Doc points to others making arguments in refutation of Shepherd’s thesis (Tom Coates and Julian Bond), and ends his post with:

We need to do with video what we’ve started doing with music: building a new and independent industry.

Yes, the next generation of PCs and Macs will have DRM cripplecrap in them. Hey, who needs WIPO, Congress and the U.N. to mandate copyright craziness, when Intel is glad to put the means right in the hardware?

But current PCs already have DRM, truth be told. (Try getting a screen shot of a DVD frame on your Mac.) Yet you can still make music and movies that can be heard, watched, produced and distributed outside The System. That won’t change.

And that’s what matters most.

Because in the long run, the indies will win.

That’s how we got the Net, folks. And that’s how we’ll keep it, too. Even if our dawn’s early light is years away, it will come. Meanwhile, we have to endure this winter of dissed content.

I don’t see how DRM necessarily disables independents from continuing their efforts. Apple has invested in iTunes and iPods, but one can still listen to other formats and subscribe to other services from a Mac. In fact, what Shepard is proposing is that we accept the fact that companies like Apple and Google and Microsoft and Yahoo are going to have these mechanisms in place, and what can we do to ensure we continue to have options on our desktops?

There’s another issue though that’s of importance to me in that the concept of debate being debated (how’s this for a circular discussion). The Cluetrain debate method consists of throwing pithy phrases at each other over (pick one): spicey noodles in Silicon Valley; a glass of ale in London; something with bread in Paris; a Boston conference; donuts in New York. He or she who ends up with the most attention (however attention is measured) wins.

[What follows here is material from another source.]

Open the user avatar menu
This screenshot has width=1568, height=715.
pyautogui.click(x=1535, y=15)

In Doc’s weblog comments, I wrote:

What debate, though? Those of us who have pointed out serious concerns with Creative Commons (even demonstrating problems) are ignored by the creative commons people. Doc, you don’t debate. You repeat the same mantra over and over again: DRM is bad, openness is good. Long live the open internet (all the while you cover your ears with your hands and hum “We are the Champions” by Queen under your breath).

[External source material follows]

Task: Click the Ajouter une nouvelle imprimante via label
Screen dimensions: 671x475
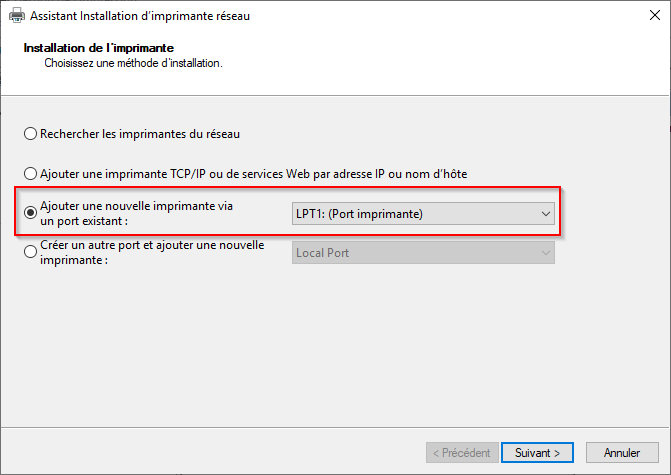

Seems to me that Lloyd Shepherd is having the debate you want. He’s saying, DRM is here, it’s real, so now how are we going to come up with something that benefits all of us?

Turning around going, “Bad DRM! Bad!” followed by pointing to other people going “Bad DRM! Bad!” is not an effective response. Neither is saying how unprofitable it is, when we only have to turn our little eyeballs over to iTunes to generate an “Oh, yeah?”

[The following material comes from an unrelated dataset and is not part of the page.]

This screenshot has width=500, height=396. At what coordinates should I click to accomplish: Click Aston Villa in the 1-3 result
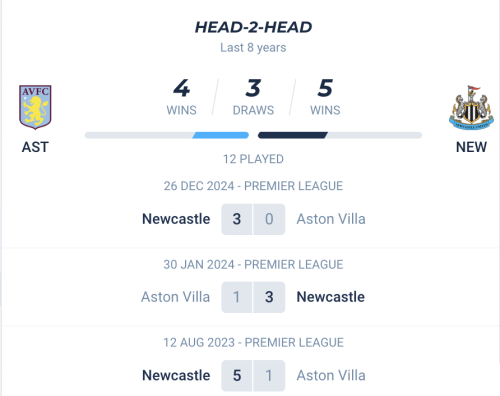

Look at the arguments in the comments to Shepherd’s post. He is saying that as a business model, we’re seeing DRM work. The argument back is that the technology fails. He’s talking ‘business’ and the response is ‘technology’. And when he tries to return to business, the people keep going back to technology (with cries of ‘…doomed to failure! Darknet!’).

The CES you went to showed that DRM is happening. So now, what can we do to have input into this to ensure that we’re not left with orphaned content if a particular DRM goes belly up? That we have fair use of the material? If it is going to exist, what can we do to ensure we’re not all stuck with betamax when the world goes VHS?

Rumbles of ‘darknet’, pointers to music stores that feature few popular artists, and clumsy geeky software as well as loud hyperbole from what is a small majority does not make a ‘debate’. Debate is acknowledging what the other ’side’ is saying, and responding accordingly. Debate requires some openness.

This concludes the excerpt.